“Her will is not broken. It has simply been… bypassed.”
The machine hums. A low-frequency sine wave vibrates through the floor plates. Every two minutes, a solenoid valve releases a measured drip of cold lubricant onto the bare skin of her lower back. She is not allowed to flinch. The rules were recorded on a looped tape: "Composure is compliance. Motion is friction. Friction is failure."
Digital photograph / performance sequence still.
The focal point is her eyes. Not afraid. Not pleading. They have passed through fear into a flat, glassy state of acceptance . She is not a woman anymore. She is a component in a slow, ritualistic machine—a circuit waiting to close.
Gord would have nodded at this. The eroticism isn't in the flesh. It’s in the engineering of surrender.

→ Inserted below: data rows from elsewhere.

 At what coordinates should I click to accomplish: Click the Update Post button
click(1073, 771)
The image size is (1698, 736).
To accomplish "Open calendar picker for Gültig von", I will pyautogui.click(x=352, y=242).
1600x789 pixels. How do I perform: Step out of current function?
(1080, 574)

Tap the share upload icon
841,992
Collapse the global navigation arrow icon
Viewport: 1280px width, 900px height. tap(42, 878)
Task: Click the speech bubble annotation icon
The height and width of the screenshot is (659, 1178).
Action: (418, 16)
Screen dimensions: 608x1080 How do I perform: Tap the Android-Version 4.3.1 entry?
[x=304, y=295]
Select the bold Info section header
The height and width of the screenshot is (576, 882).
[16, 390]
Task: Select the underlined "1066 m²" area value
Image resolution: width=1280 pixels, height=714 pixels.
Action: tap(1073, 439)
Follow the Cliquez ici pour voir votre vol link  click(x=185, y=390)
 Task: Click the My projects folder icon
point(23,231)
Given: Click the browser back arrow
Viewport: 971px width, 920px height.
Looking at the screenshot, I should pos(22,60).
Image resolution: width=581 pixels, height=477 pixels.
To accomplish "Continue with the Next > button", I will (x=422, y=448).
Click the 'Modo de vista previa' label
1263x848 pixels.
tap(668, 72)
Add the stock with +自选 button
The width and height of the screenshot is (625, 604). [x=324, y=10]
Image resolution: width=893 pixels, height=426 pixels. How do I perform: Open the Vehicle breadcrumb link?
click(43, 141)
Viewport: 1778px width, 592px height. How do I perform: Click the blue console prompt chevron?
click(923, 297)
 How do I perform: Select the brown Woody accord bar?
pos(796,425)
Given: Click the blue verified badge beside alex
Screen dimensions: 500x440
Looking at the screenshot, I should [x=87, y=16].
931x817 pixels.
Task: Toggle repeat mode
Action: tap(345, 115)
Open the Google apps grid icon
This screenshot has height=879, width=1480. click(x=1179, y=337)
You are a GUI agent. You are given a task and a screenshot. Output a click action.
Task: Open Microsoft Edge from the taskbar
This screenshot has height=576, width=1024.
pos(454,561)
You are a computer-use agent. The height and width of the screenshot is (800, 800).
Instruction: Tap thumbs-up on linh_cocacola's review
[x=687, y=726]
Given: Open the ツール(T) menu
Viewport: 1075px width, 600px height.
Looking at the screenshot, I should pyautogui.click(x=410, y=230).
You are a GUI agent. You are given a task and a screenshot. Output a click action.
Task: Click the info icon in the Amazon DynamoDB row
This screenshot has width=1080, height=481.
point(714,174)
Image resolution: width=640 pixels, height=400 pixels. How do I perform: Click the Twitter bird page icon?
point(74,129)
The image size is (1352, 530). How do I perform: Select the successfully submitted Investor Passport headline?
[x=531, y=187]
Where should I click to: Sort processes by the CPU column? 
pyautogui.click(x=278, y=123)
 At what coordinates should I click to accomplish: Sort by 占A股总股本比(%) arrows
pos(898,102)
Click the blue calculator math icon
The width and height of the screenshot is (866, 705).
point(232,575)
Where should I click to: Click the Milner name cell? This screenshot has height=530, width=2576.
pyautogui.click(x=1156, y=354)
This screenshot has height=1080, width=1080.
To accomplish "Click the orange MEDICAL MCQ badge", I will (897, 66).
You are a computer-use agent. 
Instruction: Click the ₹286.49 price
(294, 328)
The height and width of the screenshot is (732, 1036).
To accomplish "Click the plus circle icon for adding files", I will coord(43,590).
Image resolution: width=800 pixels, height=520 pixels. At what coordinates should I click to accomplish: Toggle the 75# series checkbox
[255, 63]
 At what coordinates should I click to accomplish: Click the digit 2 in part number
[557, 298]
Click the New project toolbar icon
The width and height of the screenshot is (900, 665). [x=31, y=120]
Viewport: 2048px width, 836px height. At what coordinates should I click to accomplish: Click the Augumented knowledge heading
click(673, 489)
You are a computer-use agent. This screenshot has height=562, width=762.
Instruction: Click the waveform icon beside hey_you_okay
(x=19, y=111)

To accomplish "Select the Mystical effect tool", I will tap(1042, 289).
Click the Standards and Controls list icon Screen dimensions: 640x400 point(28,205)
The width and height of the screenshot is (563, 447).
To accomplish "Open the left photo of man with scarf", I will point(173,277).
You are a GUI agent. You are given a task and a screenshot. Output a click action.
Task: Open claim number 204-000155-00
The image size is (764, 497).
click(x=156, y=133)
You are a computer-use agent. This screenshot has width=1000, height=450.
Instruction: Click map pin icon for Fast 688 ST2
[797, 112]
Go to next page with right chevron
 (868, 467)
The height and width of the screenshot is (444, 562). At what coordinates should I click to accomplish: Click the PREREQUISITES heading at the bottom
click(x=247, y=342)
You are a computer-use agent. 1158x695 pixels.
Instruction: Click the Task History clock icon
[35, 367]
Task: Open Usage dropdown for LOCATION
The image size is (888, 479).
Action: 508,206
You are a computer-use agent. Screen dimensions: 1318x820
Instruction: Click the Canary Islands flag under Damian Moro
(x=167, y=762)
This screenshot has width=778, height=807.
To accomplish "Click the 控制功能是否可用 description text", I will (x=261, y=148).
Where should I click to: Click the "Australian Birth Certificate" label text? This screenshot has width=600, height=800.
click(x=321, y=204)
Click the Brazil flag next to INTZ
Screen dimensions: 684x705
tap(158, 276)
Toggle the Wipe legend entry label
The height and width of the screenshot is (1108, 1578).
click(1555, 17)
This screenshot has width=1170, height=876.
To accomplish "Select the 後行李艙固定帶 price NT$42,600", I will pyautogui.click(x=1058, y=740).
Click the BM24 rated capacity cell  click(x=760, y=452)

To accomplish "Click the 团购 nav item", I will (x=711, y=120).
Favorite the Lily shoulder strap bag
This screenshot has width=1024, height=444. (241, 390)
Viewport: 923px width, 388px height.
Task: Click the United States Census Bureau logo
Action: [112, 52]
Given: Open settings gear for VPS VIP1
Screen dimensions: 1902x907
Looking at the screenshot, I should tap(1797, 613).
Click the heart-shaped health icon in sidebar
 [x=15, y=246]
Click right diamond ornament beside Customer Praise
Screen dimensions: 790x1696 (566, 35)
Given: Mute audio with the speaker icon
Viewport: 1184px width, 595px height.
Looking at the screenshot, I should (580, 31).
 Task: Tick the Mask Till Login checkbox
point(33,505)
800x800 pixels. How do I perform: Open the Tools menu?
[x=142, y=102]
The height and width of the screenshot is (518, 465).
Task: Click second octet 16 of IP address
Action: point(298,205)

The lighting is clinical, cold—a single, hard spotlight from above, cutting through the haze of a concrete and steel chamber. There are no soft shadows here, only the geometry of control.
The subject, designated Unit 734 , is suspended not by rope, but by chrome. A custom-fabricated steel collar, lined with memory foam latex, is bolted to a vertical actuator rail. Her posture is dictated by a rigid, orthopedic-grade back brace encased in black rubber. Her arms are trapped in a reverse prayer position inside a clear acrylic tube—a vacuum-sealed sleeve that leaves only her fingertips visible, painted in a matte industrial grey.
In the foreground, a pneumatic timer counts down from sixty minutes. Beside it, a glass jar contains the keys to the collar lock, submerged in red-dyed mineral oil. There is no second key.